Your choice of window style will depend a lot on your personal choice and architectural style of your house, as choosing a window that properly complements your house is a key factor when it comes to windows selection.
Choosing the right materials
Windows can be built from a variety of materials, each of them with its own merits and demerits. For example, while real wood is ideal if you are looking for an original traditional look, it is very expensive.
The most common choices for windows in New Zealand are wood, aluminium, and uPVC, each of them perfect for specific houses and style. However, if you are looking for something that is not expensive, yet durable and easy to maintain, look into strong aluminium windows.
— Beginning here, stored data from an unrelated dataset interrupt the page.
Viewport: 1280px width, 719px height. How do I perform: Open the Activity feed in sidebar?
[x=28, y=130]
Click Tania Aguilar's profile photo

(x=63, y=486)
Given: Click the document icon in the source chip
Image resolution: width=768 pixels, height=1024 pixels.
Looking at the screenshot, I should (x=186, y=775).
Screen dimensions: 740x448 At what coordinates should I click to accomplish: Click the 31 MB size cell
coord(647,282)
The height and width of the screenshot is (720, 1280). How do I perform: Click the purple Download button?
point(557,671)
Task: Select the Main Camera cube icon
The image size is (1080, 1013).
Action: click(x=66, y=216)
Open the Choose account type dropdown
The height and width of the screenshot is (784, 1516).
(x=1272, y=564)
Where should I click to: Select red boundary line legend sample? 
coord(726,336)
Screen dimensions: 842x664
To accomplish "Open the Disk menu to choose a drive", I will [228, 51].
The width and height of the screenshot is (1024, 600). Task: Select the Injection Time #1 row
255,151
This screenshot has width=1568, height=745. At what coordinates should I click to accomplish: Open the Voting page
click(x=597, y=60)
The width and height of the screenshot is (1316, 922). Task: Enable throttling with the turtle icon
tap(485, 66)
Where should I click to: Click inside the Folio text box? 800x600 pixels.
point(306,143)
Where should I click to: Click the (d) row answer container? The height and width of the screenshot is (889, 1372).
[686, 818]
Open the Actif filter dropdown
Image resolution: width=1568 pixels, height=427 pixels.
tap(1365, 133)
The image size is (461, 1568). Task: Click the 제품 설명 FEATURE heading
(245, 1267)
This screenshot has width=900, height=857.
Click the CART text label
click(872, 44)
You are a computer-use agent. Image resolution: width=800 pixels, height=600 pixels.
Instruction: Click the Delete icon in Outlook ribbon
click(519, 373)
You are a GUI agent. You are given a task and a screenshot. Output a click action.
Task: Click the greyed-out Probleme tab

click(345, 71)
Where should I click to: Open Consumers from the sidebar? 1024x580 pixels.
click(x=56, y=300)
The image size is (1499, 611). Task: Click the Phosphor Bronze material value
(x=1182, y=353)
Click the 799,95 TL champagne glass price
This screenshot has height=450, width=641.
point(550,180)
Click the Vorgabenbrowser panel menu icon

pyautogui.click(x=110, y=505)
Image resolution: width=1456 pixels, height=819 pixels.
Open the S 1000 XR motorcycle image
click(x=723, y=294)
Some of the features of well designed aluminium windows are:
- Low maintenance
- Long lasting
- Multiple styles, colours, and designs
- Can be customised to match the look and feel of your home
Of course, an aluminium window may not be the best idea for traditional styled houses, as the combination of modern materials will contrast badly with the old world charm of an authentic traditional house, but it will be perfect for modern houses, offices, and even commercial business places.
Getting the best performance
It wouldn’t do to install new windows in your house and start facing the same set of issues almost immediately. A new window should not only enhance the aesthetic value of your property, it should also enhance the performance of your house so that you enjoy a better mix of form and function.
To this end, when considering new or replacement windows, you should keep the performance aspect in mind. The following factors will add the performance of your new windows, so that you enjoy better energy efficiency, better noise production, and value for your money:
- Glazing type: If you want enhanced energy efficiency, you should opt for either double glazing or triple glazing. These types of windows provide up to nine times the efficiency level of single pane windows, as well as the ideal Low-E value and U-Factor for maintaining the perfect temperature in your home. The type of glazing and glass you choose will also determine the level of acoustic insulation you enjoy. Better sound resistance mean less noise from outside to disturb the peace and quiet inside your house.
- UV Resistance: Ultraviolet rays can damage a lot of things in the house. It can damage sensitive furniture and artworks, carpet, books, paint, and even cause harm to overly sensitive skin. Invest in windows that carry appropriate coatings so that you can prevent these harmful rays from ruining the inside of your home.
Getting the best quality
Up until 1987, houses in New Zealand were not insulated, neither was double or triple glazing used. This caused a lot of energy efficiency problems for Kiwis including condensation, heat loss, and so on; making a lot of homes barely manageable once the summer is over.
The quality of the windows you choose is therefore important when it comes to durability and practicality. One of the ways to ensure high quality windows is to work with a reliable and qualified windows supplier and installation company. Of course, you may spend a bit more than if you hire a glazier off the street, but you can be sure of windows that will fit the purpose that match the expenses.